Но я быстро привыкла к выстрелам и взрывам, и через пару-тройку дней в славном городе Гори встретила капитана Широкина – «можно просто Коля», – в которого влюбилась с первого взгляда. И когда, вскоре после нашей первой встречи, я увидела его тяжелораненого в госпитале, он вдруг с ходу сделал мне предложение – видно было по глазам, рассчитывая на отказ. А я не раздумывала ни секунды.
И через месяц я превратилась в Машу Широкину. Семь лет мы с ним были счастливы… А теперь между нами годы и столетия, и умру я задолго до его рождения. Нет, это не слезы, это так, не обращайте внимания.
Так вот, мой шеф, Коля Домбровский (почему я все время окружена Николаями?) вместе со мной снимал марш взвода морских пехотинцев под командованием высокого светловолосого капитана от Казанского собора до Дворцовой площади. Коля шел впереди, а я – сзади. По дороге к ним присоединились военные музыканты – тоже из нашей группы, и грянули гимн, словам которого меня когда-то научил дедушка. Морпехи дружно запели, а я присоединилась к ним:
А вот следующая песня меня удивила – молодцы ребята, так быстро придумали ей новые слова:
Поначалу за нами бежали любопытные мальчишки. Потом к ним присоединились и взрослые. Постепенно собралась большая толпа. Некоторые, до того шедшие в другую сторону, разворачивались и шли за нами. Пролетки на проспекте останавливались, пассажиры и извозчики с любопытством наблюдали необычное зрелище.

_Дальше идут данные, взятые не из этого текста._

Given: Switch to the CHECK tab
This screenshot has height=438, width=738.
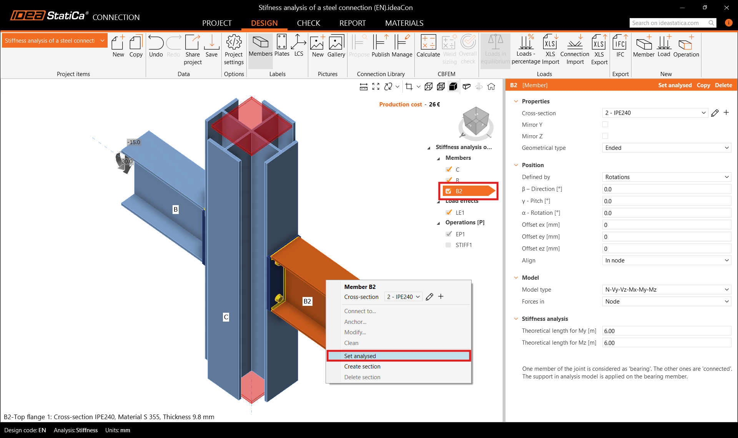Looking at the screenshot, I should pyautogui.click(x=308, y=23).
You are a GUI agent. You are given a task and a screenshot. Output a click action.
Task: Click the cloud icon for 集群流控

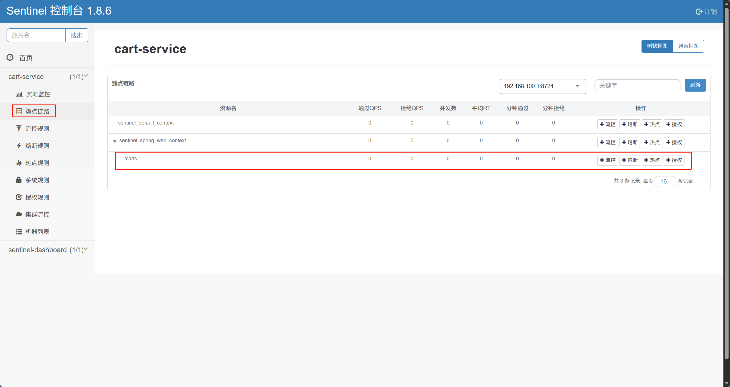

И тут я увидела офицеров в английских морских мундирах, таких, на которые насмотрелась в Бомарзунде и Свеаборге. Они понуро брели по Невскому под эскортом конных лейб-казаков в красных кафтанах и высоких меховых шапках. Сбоку строй сопровождали солдаты лейб-гвардии Павловского полка с ружьями и с примкнутыми штыками.
Увидев все это, я вспомнила кадры «парада» немецких военнопленных в 1944 году, и другой такой же парад пленных «укропов» в Донецке год назад, тьфу ты, в августе 2014-го, который я имела удовольствие лицезреть.
Вот так-то, подумала я мстительно – что посеяли, то и жните, ваши английские благородия, – не забывая при этом фиксировать все на видео для потомков. Или для предков – кто их разберет…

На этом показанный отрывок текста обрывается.